Macaulay, in his just admiration of Addison, over-rates Tickell, and does not seem to be aware how much the author of the “Elegy” is indebted to French models. Boileau, especially, he robbed without mercy, and without measure. A flagrant example is here. Boileau has the lines:
En vain contre “Le Cid” un ministre se ligue;
Tout Paris pour Chiméne a les yeux de Rodrigue.
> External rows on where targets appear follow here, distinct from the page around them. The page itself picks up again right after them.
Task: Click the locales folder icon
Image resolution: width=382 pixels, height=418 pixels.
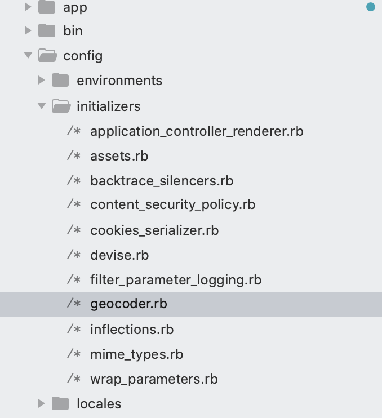Action: [x=60, y=403]
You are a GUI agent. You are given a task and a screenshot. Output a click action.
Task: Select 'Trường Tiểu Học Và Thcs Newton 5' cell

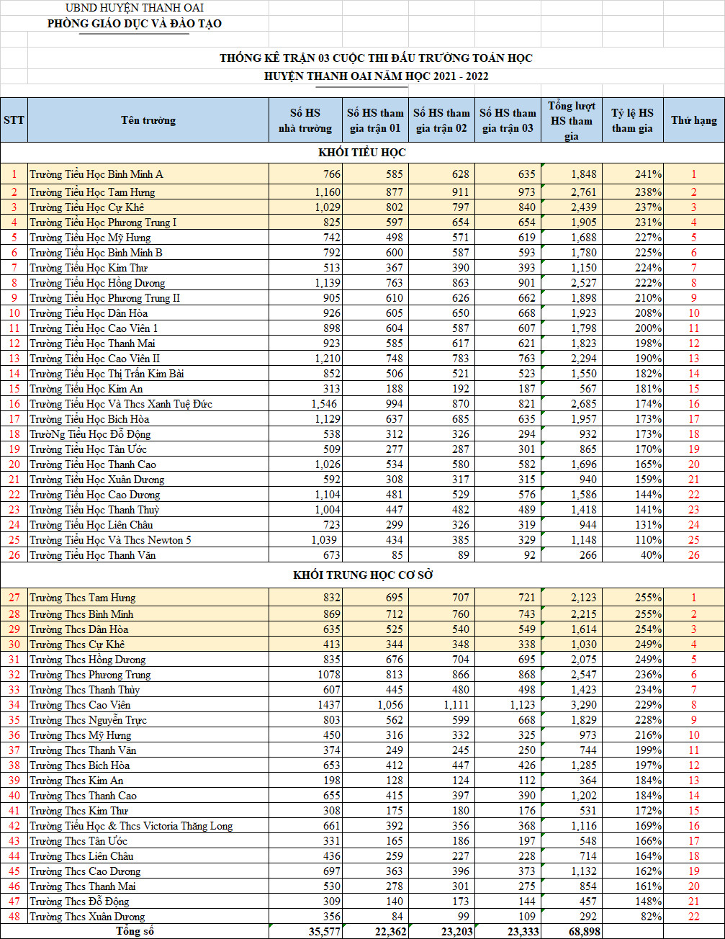(110, 540)
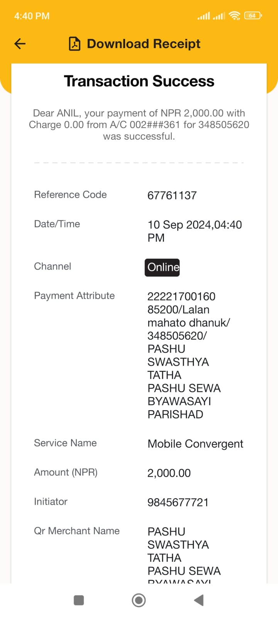Tap the Android back triangle button
This screenshot has width=278, height=617.
[x=199, y=600]
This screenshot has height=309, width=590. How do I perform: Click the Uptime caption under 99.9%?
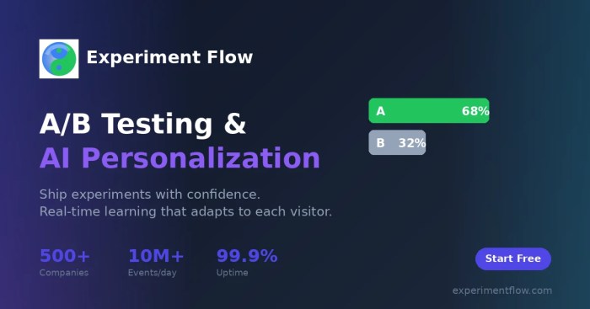pos(232,273)
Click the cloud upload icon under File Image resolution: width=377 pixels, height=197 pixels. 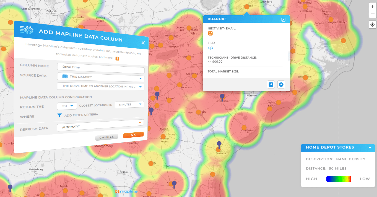[210, 47]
Tickell thus appropriates them:
While the charm ‘d reader with thy thought complies,
And views thy Rosamond with Henry’s eyes.
CII.
Stolen, body and soul, (and spoilt in the stealing) from a paper of the same title in the “European Magazine” for December, 1817. Blunderingly done throughout, and must have cost more trouble than an original thing. This makes paragraph 33 of my “Chapter on American Cribbage.” The beauty of these exposés must lie in the precision and unanswerability with which they are given — in day and date — in chapter and verse and, above all, in an unveiling of the minute trickeries by which the thieves hope to disguise their stolen wares. I must soon a tale unfold, and an astonishing tale it will be. The C —— bears away the bell. The ladies, however, should positively not be guilty of these tricks; — for one has never the heart to unmask or deplume them. After all, there is this advantage in purloining one’s magazine papers; — we are never forced to dispose of them under prime cost.
CIII.
Amare et sapere vix Deo conceditur, as the acute Seneca well observes.
However acute might be Seneca, still he was not sufficiently acute to say this.